Survey: Lehigh Valley business outlook shows decline in enthusiasm

Though he was quick to point out that it did not signify the start of a recession, economist Kamran Afshar said a July survey of businesses in the Lehigh Valley revealed signs pointing to a potential slowdown in economic growth.

An economist reported that the Lehigh Valley Business Sentiment Index dropped to 62.6. The figure offers a view of some local businesses’ economic outlook. If the number drops to 50 or below, however, that signals the economy could be in a recession. (Submitted) –

Afshar shared the results of the survey – a poll of 220 Lehigh Valley businesses – on Wednesday at DeSales University.
The survey includes data on business projections, such as purchases, hiring and revenues for the next six months, and compares them with data from the prior six months.

July represented the third drop in a row for the index.

In October, the index was at 69.4, but in January, it dropped a few points to 66.9. April showed a drop to 62.9 and July showed 62.6.

“Lehigh Valley businesses are not as enthusiastic over the next six months,” Afshar said, adding: “This is not a prediction of a recession.”

If the number drops to 50 or below, however, that signals the economy could be in a recession.

Afshar gathers data four times per year for the Business Sentiment Index and has conducted the quarterly surveys since 1998. Afshar also serves as an economist for the Greater Lehigh Valley Chamber of Commerce and director of the Kamran Afshar Data Analytics Center at DeSales.

Participating companies include those in health care, education, retail, manufacturing and finance.

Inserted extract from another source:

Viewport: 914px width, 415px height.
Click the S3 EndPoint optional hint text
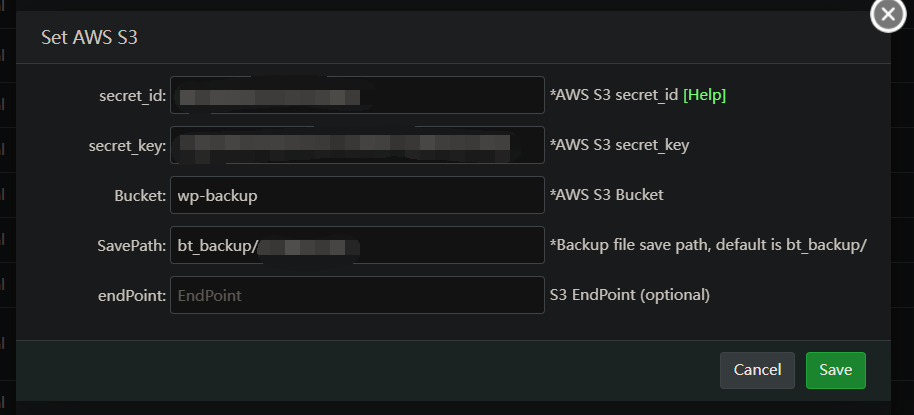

Companies in the professional, scientific, and technical field represented the highest percentage of companies polled, at 18 percent. Three percent had 100 employees or more.

Most of the companies were small businesses, with 36 percent counting fewer than six employees.

As far as hiring over the last six months, the report showed that health care had a 1.9 percent increase in jobs and transportation/warehousing had 2.2 percent.

But hiring for transportation and warehouse workers likely hit a peak over the last few months, Afshar said, partly because companies have to wait for the construction of new buildings, but also because of the rise of automated warehouses.

“That’s why we are seeing that the rapid growth of warehousing and transportation is slowing down,” Afshar said.

In April, the survey showed a significant drop in businesses’ hiring plans and for July, the trend shows a sharp drop in hiring over the next six months.

One reason for the decrease in hiring is a tight labor market, though companies now are finding they need more employees with expertise and fewer employees with general skills, largely due to automation, he added.

“This is something that’s coming,” Afshar said. “There are companies experimenting with this.”

Even as fewer companies are planning to hire, those that are appear to be relaxing their hiring standards to find the people they need, he said.

“The pool of labor in and of itself is shrinking and the expertise within that pool is shrinking even more,” he said.

Corporate purchasing also has declined though it is still showing signs of expansion, Afshar said. The index figure for purchase plans over the next six months was 62, a drop from 65 in October.

“Serious caution is coming into play as everyone is planning for the future,” Afshar said.

Looking ahead brings more uncertainty for business owners as the economic expansion approaches more than a decade, which he said is the longest recovery in recent memory.

Growth, Afshar said, is likely to slow going forward.